--- Task instructions ---
Copy out each line of the listing below where the string "menu" appears.

[Supplied records — start]

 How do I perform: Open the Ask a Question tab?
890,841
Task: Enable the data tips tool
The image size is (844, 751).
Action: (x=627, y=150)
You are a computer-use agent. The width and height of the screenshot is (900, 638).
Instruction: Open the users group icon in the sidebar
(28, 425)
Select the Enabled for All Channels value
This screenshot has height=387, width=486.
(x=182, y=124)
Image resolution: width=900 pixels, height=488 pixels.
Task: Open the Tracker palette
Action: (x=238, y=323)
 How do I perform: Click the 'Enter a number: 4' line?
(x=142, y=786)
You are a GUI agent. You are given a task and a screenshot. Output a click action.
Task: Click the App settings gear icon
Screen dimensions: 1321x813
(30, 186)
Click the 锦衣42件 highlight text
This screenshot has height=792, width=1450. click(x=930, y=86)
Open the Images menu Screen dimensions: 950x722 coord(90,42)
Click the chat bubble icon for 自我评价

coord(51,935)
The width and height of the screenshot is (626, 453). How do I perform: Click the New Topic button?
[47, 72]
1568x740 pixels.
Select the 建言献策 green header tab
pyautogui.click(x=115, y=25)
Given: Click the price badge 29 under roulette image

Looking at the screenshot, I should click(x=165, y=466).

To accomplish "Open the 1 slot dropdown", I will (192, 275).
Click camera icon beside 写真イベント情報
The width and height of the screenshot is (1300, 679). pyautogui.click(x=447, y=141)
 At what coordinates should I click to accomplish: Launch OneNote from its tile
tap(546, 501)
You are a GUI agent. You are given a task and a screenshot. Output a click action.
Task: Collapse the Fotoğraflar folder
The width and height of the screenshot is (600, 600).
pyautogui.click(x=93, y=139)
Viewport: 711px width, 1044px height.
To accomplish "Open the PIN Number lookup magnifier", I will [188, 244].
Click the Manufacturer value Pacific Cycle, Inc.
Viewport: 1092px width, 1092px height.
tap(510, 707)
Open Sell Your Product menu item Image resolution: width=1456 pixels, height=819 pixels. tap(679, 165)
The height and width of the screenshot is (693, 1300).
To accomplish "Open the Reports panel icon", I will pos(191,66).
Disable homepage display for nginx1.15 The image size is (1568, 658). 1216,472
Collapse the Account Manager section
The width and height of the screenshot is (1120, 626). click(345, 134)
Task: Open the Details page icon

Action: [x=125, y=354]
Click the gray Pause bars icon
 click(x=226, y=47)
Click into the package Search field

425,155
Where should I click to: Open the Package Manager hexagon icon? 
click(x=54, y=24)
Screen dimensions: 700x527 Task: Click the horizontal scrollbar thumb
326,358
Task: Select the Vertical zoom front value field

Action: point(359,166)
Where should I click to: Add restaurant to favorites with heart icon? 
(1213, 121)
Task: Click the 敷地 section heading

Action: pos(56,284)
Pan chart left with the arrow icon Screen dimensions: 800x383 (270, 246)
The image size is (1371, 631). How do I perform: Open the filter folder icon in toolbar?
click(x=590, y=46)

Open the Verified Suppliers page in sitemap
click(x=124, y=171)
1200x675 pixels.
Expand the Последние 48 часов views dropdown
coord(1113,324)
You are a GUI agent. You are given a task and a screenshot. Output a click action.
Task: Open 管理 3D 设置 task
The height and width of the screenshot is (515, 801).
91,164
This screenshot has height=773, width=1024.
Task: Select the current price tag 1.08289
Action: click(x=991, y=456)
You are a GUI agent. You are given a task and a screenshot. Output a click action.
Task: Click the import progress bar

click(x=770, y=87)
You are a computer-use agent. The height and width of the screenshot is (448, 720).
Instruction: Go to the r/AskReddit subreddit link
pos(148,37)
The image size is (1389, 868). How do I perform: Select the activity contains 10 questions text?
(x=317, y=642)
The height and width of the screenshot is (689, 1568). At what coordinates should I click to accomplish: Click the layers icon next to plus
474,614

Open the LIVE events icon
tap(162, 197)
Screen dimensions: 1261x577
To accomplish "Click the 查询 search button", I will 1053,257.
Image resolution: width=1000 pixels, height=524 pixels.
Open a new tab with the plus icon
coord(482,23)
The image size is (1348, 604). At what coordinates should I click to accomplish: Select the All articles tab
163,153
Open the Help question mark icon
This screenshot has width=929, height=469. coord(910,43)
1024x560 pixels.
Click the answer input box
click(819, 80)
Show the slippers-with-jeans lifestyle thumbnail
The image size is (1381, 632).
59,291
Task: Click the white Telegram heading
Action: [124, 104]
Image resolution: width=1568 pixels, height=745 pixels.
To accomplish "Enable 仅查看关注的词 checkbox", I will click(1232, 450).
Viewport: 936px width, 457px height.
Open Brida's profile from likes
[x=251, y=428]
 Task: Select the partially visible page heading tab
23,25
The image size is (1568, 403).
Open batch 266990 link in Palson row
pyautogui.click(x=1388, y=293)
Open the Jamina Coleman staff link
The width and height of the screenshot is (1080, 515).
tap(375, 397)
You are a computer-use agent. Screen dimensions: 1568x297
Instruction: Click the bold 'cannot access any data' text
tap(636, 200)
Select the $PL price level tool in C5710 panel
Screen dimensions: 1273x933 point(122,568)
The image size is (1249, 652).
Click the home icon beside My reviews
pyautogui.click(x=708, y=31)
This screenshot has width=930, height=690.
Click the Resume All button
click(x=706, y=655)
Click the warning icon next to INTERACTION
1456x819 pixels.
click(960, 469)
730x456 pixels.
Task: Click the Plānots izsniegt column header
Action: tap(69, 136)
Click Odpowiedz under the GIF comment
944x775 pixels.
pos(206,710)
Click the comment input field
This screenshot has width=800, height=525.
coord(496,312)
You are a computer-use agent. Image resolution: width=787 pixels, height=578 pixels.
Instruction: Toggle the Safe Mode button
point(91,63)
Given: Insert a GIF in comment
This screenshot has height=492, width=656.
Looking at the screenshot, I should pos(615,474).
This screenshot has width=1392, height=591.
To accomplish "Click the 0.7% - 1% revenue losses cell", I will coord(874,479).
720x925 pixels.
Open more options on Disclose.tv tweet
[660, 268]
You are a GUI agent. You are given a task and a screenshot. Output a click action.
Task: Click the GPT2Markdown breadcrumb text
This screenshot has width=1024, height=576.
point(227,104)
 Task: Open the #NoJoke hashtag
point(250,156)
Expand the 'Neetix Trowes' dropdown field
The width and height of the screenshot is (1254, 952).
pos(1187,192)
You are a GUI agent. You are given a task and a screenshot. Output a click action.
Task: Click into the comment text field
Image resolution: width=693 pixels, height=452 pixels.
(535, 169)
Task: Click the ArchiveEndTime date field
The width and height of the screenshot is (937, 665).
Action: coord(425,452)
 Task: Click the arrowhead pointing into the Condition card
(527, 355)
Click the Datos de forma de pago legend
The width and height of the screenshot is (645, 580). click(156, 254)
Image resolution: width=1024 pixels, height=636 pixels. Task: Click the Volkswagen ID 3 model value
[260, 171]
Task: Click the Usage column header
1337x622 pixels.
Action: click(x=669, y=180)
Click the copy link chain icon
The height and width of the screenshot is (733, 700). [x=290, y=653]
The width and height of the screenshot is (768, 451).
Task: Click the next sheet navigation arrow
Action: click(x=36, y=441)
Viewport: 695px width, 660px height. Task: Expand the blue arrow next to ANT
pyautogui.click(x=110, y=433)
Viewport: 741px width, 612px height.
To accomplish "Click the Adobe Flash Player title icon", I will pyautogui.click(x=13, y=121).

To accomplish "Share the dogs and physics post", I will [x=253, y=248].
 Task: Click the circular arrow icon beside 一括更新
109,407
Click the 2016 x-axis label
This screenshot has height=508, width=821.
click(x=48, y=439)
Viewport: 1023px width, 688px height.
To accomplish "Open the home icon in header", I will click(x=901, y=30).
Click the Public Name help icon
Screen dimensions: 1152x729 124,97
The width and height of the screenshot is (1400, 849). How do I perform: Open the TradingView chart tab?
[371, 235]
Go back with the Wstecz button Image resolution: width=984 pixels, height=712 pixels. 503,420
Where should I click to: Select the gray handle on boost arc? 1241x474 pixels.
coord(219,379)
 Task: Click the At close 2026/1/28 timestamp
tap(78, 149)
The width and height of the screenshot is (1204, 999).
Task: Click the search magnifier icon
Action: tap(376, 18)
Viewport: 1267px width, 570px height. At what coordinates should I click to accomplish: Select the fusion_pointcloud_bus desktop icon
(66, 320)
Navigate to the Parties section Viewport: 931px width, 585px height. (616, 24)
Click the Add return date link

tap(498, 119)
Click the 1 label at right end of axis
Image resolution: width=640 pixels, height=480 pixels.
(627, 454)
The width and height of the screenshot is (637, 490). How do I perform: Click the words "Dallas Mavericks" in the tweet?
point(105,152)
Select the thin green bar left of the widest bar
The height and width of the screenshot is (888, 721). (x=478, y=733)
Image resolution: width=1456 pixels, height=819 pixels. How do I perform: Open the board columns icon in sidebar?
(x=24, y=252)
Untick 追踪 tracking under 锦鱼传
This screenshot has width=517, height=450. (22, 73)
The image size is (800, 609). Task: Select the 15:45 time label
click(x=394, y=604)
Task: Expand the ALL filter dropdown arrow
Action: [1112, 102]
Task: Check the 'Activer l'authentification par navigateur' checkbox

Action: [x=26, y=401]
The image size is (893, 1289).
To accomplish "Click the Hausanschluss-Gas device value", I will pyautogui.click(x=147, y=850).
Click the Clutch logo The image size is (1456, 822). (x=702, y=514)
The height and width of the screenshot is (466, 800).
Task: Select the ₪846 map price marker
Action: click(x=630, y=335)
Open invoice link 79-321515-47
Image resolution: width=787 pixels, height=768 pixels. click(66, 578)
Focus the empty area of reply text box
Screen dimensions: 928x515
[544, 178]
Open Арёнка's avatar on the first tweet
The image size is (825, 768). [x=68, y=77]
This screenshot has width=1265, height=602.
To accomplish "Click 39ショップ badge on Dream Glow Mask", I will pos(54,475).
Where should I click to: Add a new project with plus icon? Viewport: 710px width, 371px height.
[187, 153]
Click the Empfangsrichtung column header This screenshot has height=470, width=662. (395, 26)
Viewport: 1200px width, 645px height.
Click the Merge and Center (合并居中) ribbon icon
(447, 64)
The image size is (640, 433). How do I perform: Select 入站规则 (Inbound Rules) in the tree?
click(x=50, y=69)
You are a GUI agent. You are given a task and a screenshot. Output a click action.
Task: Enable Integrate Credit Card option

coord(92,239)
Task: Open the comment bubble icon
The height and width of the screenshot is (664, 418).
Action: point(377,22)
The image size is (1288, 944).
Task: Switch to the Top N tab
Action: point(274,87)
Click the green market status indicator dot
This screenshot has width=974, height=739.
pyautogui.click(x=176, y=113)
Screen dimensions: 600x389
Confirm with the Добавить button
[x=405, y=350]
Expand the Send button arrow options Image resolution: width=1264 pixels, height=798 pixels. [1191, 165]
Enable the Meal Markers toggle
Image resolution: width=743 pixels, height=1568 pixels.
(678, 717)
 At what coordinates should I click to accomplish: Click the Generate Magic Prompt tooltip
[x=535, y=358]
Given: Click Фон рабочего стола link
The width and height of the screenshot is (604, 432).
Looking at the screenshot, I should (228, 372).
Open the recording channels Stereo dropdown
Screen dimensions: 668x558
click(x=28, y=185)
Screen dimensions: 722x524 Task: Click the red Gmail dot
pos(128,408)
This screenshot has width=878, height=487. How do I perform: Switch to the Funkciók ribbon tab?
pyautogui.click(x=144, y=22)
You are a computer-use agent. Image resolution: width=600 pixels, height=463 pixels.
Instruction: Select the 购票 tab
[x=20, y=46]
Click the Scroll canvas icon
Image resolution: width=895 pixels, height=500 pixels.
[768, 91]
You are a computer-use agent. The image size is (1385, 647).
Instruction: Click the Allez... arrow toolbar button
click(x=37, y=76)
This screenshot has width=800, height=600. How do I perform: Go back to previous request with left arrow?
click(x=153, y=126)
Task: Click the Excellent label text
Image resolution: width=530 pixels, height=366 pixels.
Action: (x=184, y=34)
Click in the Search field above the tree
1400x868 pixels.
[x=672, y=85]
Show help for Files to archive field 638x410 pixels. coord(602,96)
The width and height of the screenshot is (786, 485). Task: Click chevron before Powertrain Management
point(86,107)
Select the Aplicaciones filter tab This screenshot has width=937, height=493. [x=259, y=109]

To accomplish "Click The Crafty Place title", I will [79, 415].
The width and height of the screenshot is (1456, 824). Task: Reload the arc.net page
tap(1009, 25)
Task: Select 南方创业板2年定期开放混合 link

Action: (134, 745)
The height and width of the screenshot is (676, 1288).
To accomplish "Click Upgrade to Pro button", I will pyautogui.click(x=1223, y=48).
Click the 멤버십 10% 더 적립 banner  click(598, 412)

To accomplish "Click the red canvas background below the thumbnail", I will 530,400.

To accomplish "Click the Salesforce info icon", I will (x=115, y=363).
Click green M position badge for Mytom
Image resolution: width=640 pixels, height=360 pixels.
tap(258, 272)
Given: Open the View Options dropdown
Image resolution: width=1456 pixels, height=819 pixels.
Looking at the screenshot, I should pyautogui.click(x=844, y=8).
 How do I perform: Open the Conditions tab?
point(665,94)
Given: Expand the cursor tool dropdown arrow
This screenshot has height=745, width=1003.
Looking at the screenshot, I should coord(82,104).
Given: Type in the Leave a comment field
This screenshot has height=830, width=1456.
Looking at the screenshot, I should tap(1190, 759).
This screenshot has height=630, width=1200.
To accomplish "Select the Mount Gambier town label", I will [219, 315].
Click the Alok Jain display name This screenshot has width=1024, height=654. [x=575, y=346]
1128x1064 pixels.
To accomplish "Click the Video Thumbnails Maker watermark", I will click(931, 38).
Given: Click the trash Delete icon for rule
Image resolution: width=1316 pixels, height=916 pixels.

[Supplied records — finish]

--- Answer below ---
Open the Images menu Screen dimensions: 950x722 coord(90,42)
Open Sell Your Product menu item Image resolution: width=1456 pixels, height=819 pixels. tap(679, 165)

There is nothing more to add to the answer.